--- DATA EXCERPTS Enclosed Below ---

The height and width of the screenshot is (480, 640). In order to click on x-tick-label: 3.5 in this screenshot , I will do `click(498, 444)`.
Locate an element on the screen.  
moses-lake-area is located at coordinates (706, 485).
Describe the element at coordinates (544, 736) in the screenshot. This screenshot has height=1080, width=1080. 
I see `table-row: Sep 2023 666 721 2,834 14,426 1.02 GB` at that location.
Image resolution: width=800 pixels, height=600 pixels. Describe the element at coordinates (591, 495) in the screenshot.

--- End of Enclosed DATA EXCERPTS ---

ABOUT THIS TASK: Please repeat the data from the line containing "Describe the element at coordinates (544, 736)" up to and including the last line, swapping "screenshot" for "screen capture" and leaving everything else unchanged.

TASK ANSWER:
Describe the element at coordinates (544, 736) in the screen capture. This screen capture has height=1080, width=1080. 
I see `table-row: Sep 2023 666 721 2,834 14,426 1.02 GB` at that location.
Image resolution: width=800 pixels, height=600 pixels. Describe the element at coordinates (591, 495) in the screen capture.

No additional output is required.